Pergunta: quando a pessoa que passa fome volta a ter comida - qual é o procedimento médico? Segundo Nuno Olim, o processo de restabelecimento nutricional “deve ser cuidadoso e gradual, baseado em protocolos como os do OMS/UNICEF para tratamento de desnutrição aguda”. Este processo divide-se em três fases, sendo a primeira de estabilização, devendo acontecer entre o primeiro o sétimo dia de retoma à ‘normalidade alimentar’. É nesta fase que se deve “corrigir desidratação, hipoglicemia, infeções, distúrbios eletrolíticos” e “começar com alimentos terapêuticos 75 kcal/100 ml ou leite terapêutico diluído”, adianta o médico.
Dá-se depois a fase de transição, que ocorre entre o sétimo e o décimo quarto dia, continua o especialista, explicando que aqui acontece “a introdução de alimentos mais energéticos” e dá-se início à “monitorização contínua”.
Por fim, dá-se início à “fase de recuperação”, em que são incluídos no plano alimentar “alimentos ricos em energia e nutrientes, em várias refeições por dia”, e pode recorrer-se à “suplementação de micronutrientes essenciais”.

A nutricionista Helena Trigueiro, que também trabalha de perto com Organização das Nações Unidas para Agricultura e Alimentação (FAO), diz que, a nível nutricional, é possível voltar ao “normal” depois de meses a fio de privação alimentar - há já estudos que o mostram. Mas o certo, diz, é que fiquem marcas para o resto da vida: “Já vimos que se consegue restabelecer o estado nutricional, mas o que fica para sempre é o impacto transgeracional, que se traduz em problemas de saúde óssea e muscular, na forma como o metabolismo é programado para a instabilidade alimentar”.
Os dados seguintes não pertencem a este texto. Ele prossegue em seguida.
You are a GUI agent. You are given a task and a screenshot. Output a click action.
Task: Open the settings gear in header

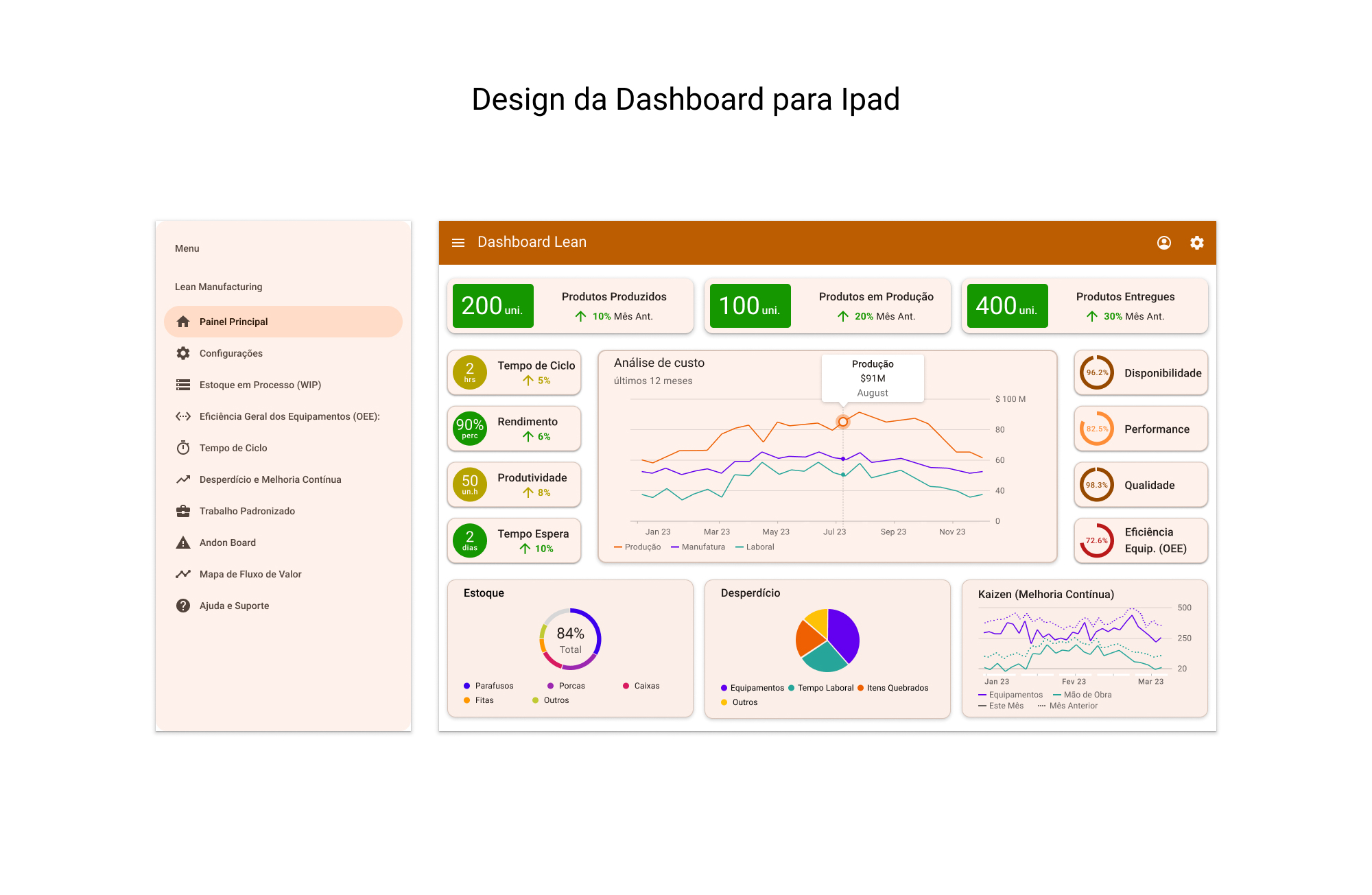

Além disso, destaca a nutricionista, “a relação com os alimentos, seja em quem passa fome ou para bebés de agora ou bebés de futuro”, pode também ficar comprometida, como Ancel Keys já tinha concluído nos anos 50 do século passado, cujo estudo mostrou que os participantes revelaram preocupação com a comida quando esta já não era mais escassa, apresentando ainda sinais de isolamento social.E mesmo após reabilitação nutricional, que depende de pessoa para pessoa, da sua idade, da privação a que foi sujeita, “alguns danos neurológicos e de crescimento são irreversíveis, especialmente se a fome ocorreu nos primeiros mil dias de vida (até aos dois anos de idade)”, alerta Nuno Olim, que diz que “uma criança com desnutrição grave pode precisar de dois a três meses para recuperação clínica”. Já “a plena recuperação cognitiva e física pode levar anos — ou nunca ocorrer, se as lesões forem irreversíveis”.